[Saved entries]
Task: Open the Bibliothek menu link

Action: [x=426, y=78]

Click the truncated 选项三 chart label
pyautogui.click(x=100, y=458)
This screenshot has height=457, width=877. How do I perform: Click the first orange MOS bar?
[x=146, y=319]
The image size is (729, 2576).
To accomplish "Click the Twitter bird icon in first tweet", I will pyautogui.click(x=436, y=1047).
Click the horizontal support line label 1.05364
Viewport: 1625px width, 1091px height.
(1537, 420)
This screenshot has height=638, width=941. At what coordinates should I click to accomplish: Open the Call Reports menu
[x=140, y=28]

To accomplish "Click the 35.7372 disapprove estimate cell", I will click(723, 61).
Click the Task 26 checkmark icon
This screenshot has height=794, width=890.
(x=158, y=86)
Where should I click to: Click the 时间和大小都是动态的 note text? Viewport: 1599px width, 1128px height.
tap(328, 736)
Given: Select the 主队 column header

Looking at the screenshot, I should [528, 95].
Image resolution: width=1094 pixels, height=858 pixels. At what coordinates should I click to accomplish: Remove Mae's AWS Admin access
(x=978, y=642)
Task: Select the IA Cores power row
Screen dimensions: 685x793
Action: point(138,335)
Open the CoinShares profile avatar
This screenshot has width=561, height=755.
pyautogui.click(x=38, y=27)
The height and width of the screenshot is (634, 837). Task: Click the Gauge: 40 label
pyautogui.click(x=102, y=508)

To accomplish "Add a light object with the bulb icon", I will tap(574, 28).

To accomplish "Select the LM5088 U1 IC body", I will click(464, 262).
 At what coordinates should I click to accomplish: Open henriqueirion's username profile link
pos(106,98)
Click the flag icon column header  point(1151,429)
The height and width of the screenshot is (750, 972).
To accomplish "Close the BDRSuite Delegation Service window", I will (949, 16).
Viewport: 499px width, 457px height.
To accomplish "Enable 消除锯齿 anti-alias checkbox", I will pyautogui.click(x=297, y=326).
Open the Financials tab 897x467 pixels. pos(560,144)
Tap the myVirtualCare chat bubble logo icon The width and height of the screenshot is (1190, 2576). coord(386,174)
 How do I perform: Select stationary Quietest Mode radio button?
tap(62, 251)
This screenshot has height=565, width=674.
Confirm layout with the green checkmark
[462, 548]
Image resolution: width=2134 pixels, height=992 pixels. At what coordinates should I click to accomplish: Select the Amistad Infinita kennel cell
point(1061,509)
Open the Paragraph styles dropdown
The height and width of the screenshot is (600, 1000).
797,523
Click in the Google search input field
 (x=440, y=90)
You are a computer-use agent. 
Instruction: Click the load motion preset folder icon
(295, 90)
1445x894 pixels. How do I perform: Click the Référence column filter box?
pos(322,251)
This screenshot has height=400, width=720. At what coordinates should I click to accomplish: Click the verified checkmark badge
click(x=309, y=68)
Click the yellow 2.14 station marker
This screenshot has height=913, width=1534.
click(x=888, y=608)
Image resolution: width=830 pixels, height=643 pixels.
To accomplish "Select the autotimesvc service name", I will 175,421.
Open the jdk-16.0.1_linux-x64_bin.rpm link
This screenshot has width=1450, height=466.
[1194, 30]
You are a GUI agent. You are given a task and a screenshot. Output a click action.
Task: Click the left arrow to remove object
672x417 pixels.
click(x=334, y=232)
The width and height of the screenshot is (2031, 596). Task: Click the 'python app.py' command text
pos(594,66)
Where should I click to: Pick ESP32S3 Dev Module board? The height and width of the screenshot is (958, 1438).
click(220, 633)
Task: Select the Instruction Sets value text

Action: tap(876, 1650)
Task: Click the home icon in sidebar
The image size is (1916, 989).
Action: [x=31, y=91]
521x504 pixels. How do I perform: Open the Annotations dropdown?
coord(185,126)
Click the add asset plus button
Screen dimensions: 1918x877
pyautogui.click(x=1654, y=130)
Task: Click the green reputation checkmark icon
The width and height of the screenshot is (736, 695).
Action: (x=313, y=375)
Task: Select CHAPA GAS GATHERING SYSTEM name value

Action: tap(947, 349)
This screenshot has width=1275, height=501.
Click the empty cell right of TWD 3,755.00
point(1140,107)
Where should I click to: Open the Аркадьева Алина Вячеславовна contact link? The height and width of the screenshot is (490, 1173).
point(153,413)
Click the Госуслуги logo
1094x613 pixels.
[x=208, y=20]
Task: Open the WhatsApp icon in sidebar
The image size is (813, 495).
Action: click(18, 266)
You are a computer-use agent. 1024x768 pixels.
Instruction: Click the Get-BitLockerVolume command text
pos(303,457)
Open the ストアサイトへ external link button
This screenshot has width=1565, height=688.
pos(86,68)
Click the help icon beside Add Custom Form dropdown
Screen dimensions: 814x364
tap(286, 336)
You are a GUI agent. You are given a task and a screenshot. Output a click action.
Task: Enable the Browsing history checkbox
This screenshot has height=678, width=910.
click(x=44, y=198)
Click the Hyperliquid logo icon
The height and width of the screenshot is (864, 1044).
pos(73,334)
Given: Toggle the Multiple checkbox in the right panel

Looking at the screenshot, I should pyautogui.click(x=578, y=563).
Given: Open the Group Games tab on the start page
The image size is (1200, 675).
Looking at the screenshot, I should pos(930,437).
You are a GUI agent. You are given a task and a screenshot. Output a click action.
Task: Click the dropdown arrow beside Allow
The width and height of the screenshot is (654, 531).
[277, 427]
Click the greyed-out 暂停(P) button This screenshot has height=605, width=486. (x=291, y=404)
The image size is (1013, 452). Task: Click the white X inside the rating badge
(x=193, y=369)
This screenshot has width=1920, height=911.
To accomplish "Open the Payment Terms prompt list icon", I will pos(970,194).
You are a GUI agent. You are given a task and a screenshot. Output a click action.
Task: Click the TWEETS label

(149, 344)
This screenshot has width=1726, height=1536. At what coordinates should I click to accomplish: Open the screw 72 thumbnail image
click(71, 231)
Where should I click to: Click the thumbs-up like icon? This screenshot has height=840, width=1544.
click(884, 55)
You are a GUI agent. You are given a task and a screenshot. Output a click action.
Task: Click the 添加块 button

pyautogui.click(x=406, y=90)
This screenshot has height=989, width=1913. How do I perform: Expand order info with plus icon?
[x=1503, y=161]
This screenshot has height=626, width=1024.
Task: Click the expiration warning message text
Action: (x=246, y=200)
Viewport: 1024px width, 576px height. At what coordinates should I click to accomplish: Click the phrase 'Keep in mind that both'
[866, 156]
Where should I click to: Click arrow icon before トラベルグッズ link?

TRY IT: Return all of the entries exactly as written.

TASK RESPONSE:
Task: Open the Bibliothek menu link

Action: [x=426, y=78]

Click the truncated 选项三 chart label
pyautogui.click(x=100, y=458)
This screenshot has height=457, width=877. How do I perform: Click the first orange MOS bar?
[x=146, y=319]
The image size is (729, 2576).
To accomplish "Click the Twitter bird icon in first tweet", I will pyautogui.click(x=436, y=1047).
Click the horizontal support line label 1.05364
Viewport: 1625px width, 1091px height.
(1537, 420)
This screenshot has height=638, width=941. At what coordinates should I click to accomplish: Open the Call Reports menu
[x=140, y=28]

To accomplish "Click the 35.7372 disapprove estimate cell", I will click(723, 61).
Click the Task 26 checkmark icon
This screenshot has height=794, width=890.
(x=158, y=86)
Where should I click to: Click the 时间和大小都是动态的 note text? Viewport: 1599px width, 1128px height.
tap(328, 736)
Given: Select the 主队 column header

Looking at the screenshot, I should [528, 95].
Image resolution: width=1094 pixels, height=858 pixels. At what coordinates should I click to accomplish: Remove Mae's AWS Admin access
(x=978, y=642)
Task: Select the IA Cores power row
Screen dimensions: 685x793
Action: point(138,335)
Open the CoinShares profile avatar
This screenshot has width=561, height=755.
pyautogui.click(x=38, y=27)
The height and width of the screenshot is (634, 837). Task: Click the Gauge: 40 label
pyautogui.click(x=102, y=508)

To accomplish "Add a light object with the bulb icon", I will tap(574, 28).

To accomplish "Select the LM5088 U1 IC body", I will click(464, 262).
 At what coordinates should I click to accomplish: Open henriqueirion's username profile link
pos(106,98)
Click the flag icon column header  point(1151,429)
The height and width of the screenshot is (750, 972).
To accomplish "Close the BDRSuite Delegation Service window", I will (949, 16).
Viewport: 499px width, 457px height.
To accomplish "Enable 消除锯齿 anti-alias checkbox", I will pyautogui.click(x=297, y=326).
Open the Financials tab 897x467 pixels. pos(560,144)
Tap the myVirtualCare chat bubble logo icon The width and height of the screenshot is (1190, 2576). coord(386,174)
 How do I perform: Select stationary Quietest Mode radio button?
tap(62, 251)
This screenshot has height=565, width=674.
Confirm layout with the green checkmark
[462, 548]
Image resolution: width=2134 pixels, height=992 pixels. At what coordinates should I click to accomplish: Select the Amistad Infinita kennel cell
point(1061,509)
Open the Paragraph styles dropdown
The height and width of the screenshot is (600, 1000).
797,523
Click in the Google search input field
 (x=440, y=90)
You are a computer-use agent. 
Instruction: Click the load motion preset folder icon
(295, 90)
1445x894 pixels. How do I perform: Click the Référence column filter box?
pos(322,251)
This screenshot has height=400, width=720. At what coordinates should I click to accomplish: Click the verified checkmark badge
click(x=309, y=68)
Click the yellow 2.14 station marker
This screenshot has height=913, width=1534.
click(x=888, y=608)
Image resolution: width=830 pixels, height=643 pixels.
To accomplish "Select the autotimesvc service name", I will 175,421.
Open the jdk-16.0.1_linux-x64_bin.rpm link
This screenshot has width=1450, height=466.
[1194, 30]
You are a GUI agent. You are given a task and a screenshot. Output a click action.
Task: Click the left arrow to remove object
672x417 pixels.
click(x=334, y=232)
The width and height of the screenshot is (2031, 596). Task: Click the 'python app.py' command text
pos(594,66)
Where should I click to: Pick ESP32S3 Dev Module board? The height and width of the screenshot is (958, 1438).
click(220, 633)
Task: Select the Instruction Sets value text

Action: tap(876, 1650)
Task: Click the home icon in sidebar
The image size is (1916, 989).
Action: [x=31, y=91]
521x504 pixels. How do I perform: Open the Annotations dropdown?
coord(185,126)
Click the add asset plus button
Screen dimensions: 1918x877
pyautogui.click(x=1654, y=130)
Task: Click the green reputation checkmark icon
The width and height of the screenshot is (736, 695).
Action: (x=313, y=375)
Task: Select CHAPA GAS GATHERING SYSTEM name value

Action: tap(947, 349)
This screenshot has width=1275, height=501.
Click the empty cell right of TWD 3,755.00
point(1140,107)
Where should I click to: Open the Аркадьева Алина Вячеславовна contact link? The height and width of the screenshot is (490, 1173).
point(153,413)
Click the Госуслуги logo
1094x613 pixels.
[x=208, y=20]
Task: Open the WhatsApp icon in sidebar
The image size is (813, 495).
Action: click(18, 266)
You are a computer-use agent. 1024x768 pixels.
Instruction: Click the Get-BitLockerVolume command text
pos(303,457)
Open the ストアサイトへ external link button
This screenshot has width=1565, height=688.
pos(86,68)
Click the help icon beside Add Custom Form dropdown
Screen dimensions: 814x364
tap(286, 336)
You are a GUI agent. You are given a task and a screenshot. Output a click action.
Task: Enable the Browsing history checkbox
This screenshot has height=678, width=910.
click(x=44, y=198)
Click the Hyperliquid logo icon
The height and width of the screenshot is (864, 1044).
pos(73,334)
Given: Toggle the Multiple checkbox in the right panel

Looking at the screenshot, I should pyautogui.click(x=578, y=563).
Given: Open the Group Games tab on the start page
The image size is (1200, 675).
Looking at the screenshot, I should pos(930,437).
You are a GUI agent. You are given a task and a screenshot. Output a click action.
Task: Click the dropdown arrow beside Allow
The width and height of the screenshot is (654, 531).
[277, 427]
Click the greyed-out 暂停(P) button This screenshot has height=605, width=486. (x=291, y=404)
The image size is (1013, 452). Task: Click the white X inside the rating badge
(x=193, y=369)
This screenshot has width=1920, height=911.
To accomplish "Open the Payment Terms prompt list icon", I will pos(970,194).
You are a GUI agent. You are given a task and a screenshot. Output a click action.
Task: Click the TWEETS label

(149, 344)
This screenshot has width=1726, height=1536. At what coordinates should I click to accomplish: Open the screw 72 thumbnail image
click(71, 231)
Where should I click to: Click the thumbs-up like icon? This screenshot has height=840, width=1544.
click(884, 55)
You are a GUI agent. You are given a task and a screenshot. Output a click action.
Task: Click the 添加块 button

pyautogui.click(x=406, y=90)
This screenshot has height=989, width=1913. How do I perform: Expand order info with plus icon?
[x=1503, y=161]
This screenshot has height=626, width=1024.
Task: Click the expiration warning message text
Action: (x=246, y=200)
Viewport: 1024px width, 576px height. At what coordinates should I click to accomplish: Click the phrase 'Keep in mind that both'
[866, 156]
Where should I click to: Click arrow icon before トラベルグッズ link?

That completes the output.